● **TASK INSTRUCTIONS**
Once you reach the line with "This screenshot has width=1120, height=1085." below, copy each line exactly, stopping after the line with "This screenshot has height=485, width=604.", and skip any pictures.

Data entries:
——

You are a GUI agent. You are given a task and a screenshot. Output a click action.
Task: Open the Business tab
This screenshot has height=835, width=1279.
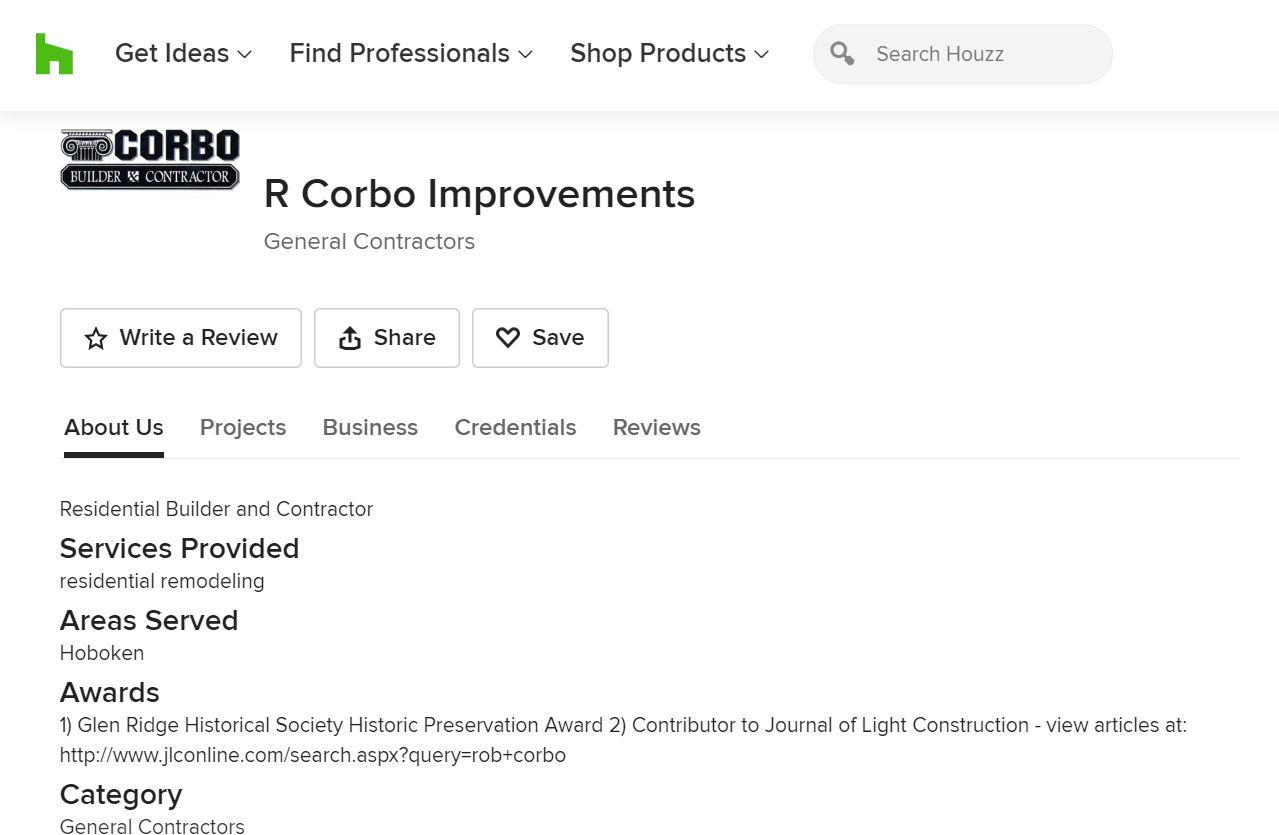click(370, 428)
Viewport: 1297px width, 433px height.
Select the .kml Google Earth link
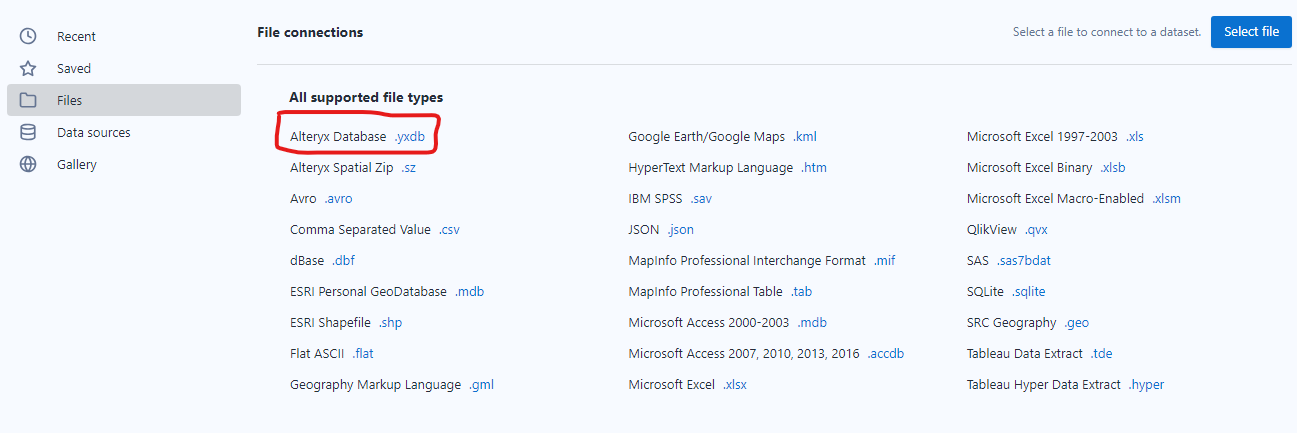tap(805, 136)
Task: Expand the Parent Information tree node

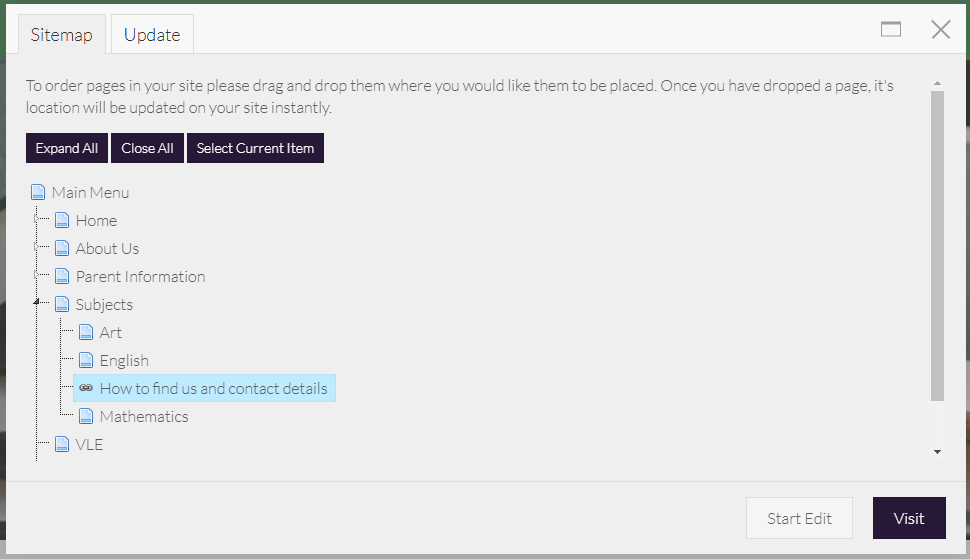Action: click(37, 276)
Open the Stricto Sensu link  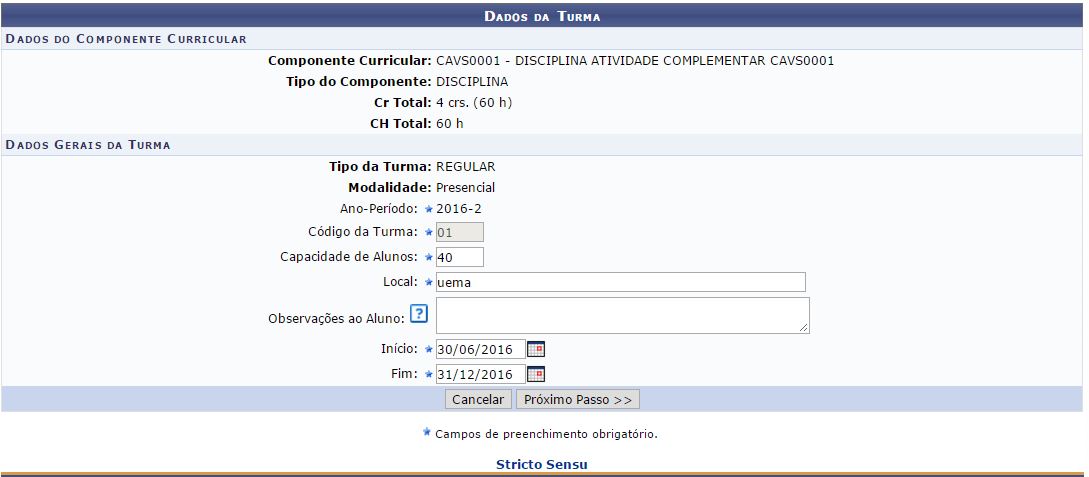(x=542, y=465)
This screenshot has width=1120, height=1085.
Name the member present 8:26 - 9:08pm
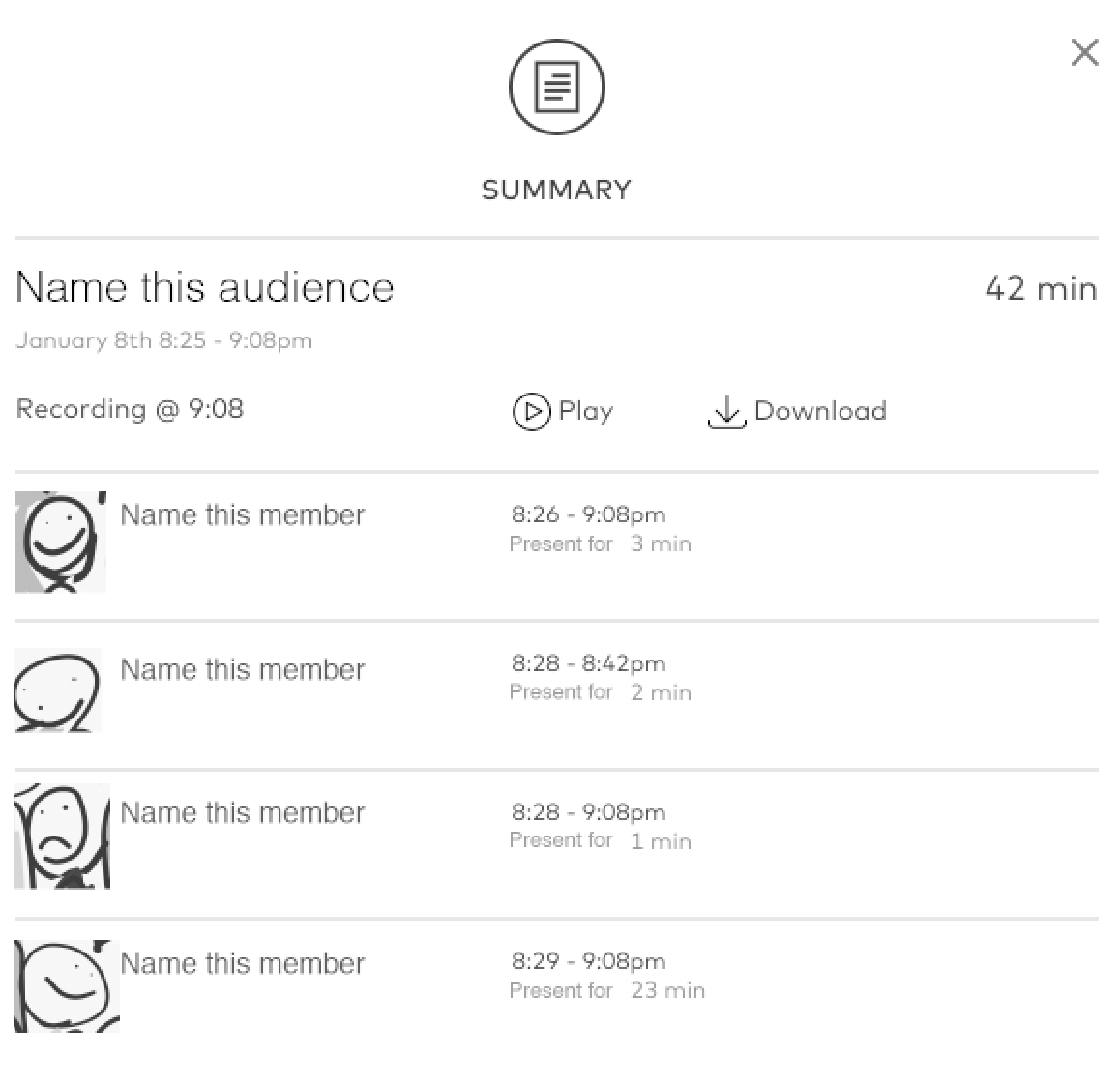point(242,515)
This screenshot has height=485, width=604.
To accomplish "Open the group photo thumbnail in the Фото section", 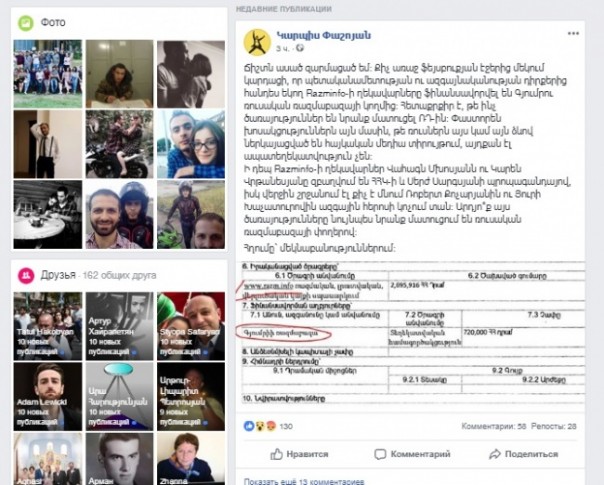I will (x=48, y=74).
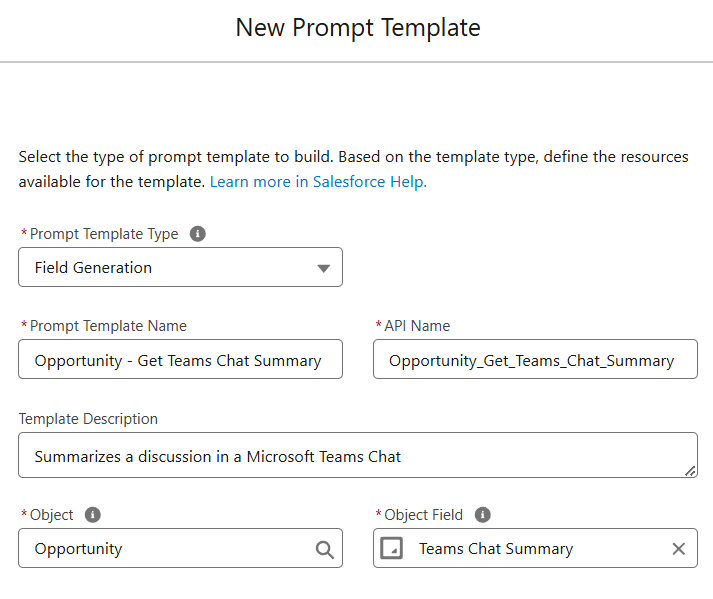This screenshot has width=713, height=599.
Task: Grab the Template Description resize handle
Action: coord(690,471)
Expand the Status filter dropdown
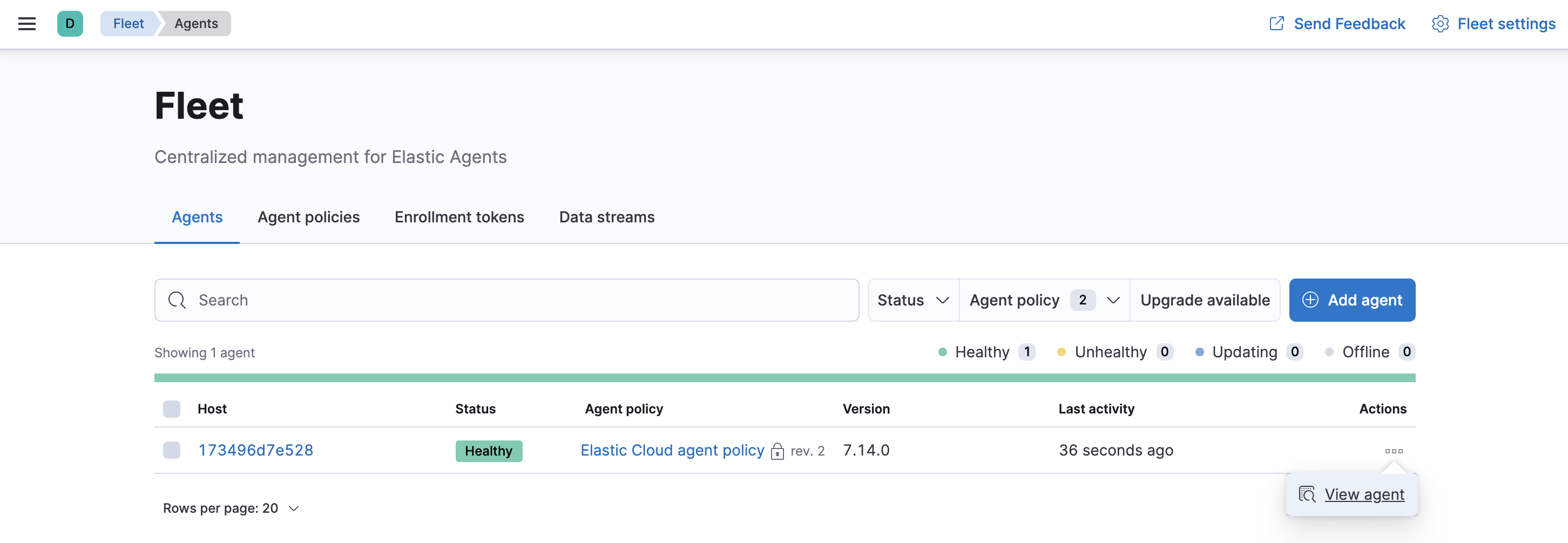Image resolution: width=1568 pixels, height=543 pixels. (x=913, y=300)
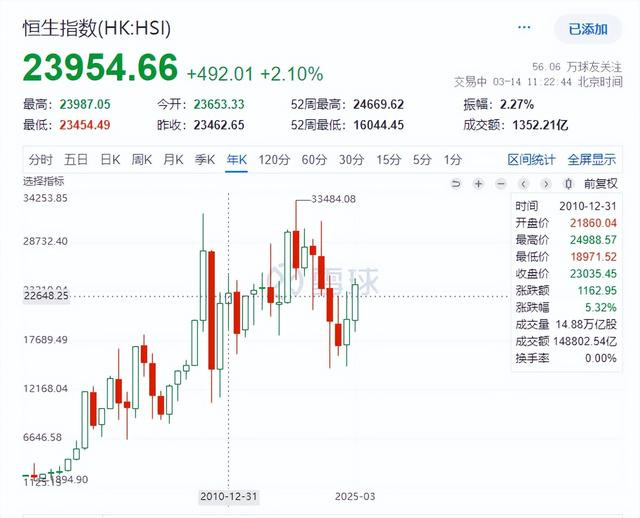Zoom out chart with minus icon
Image resolution: width=640 pixels, height=518 pixels.
pos(501,184)
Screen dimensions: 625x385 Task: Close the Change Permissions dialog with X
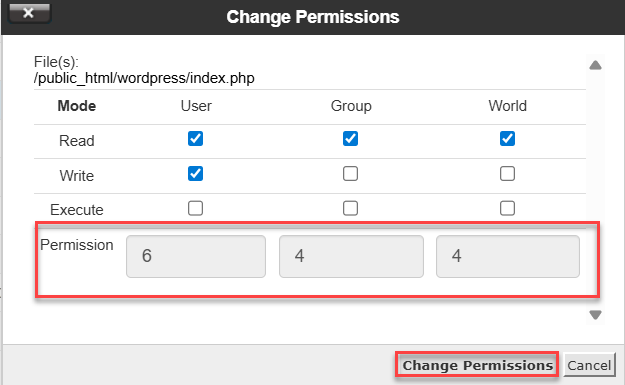(x=29, y=13)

——

● **EXPECTED ANSWER**
This screenshot has width=1120, height=1085.
Name the member present 8:26 - 9:08pm
point(242,515)
This screenshot has height=485, width=604.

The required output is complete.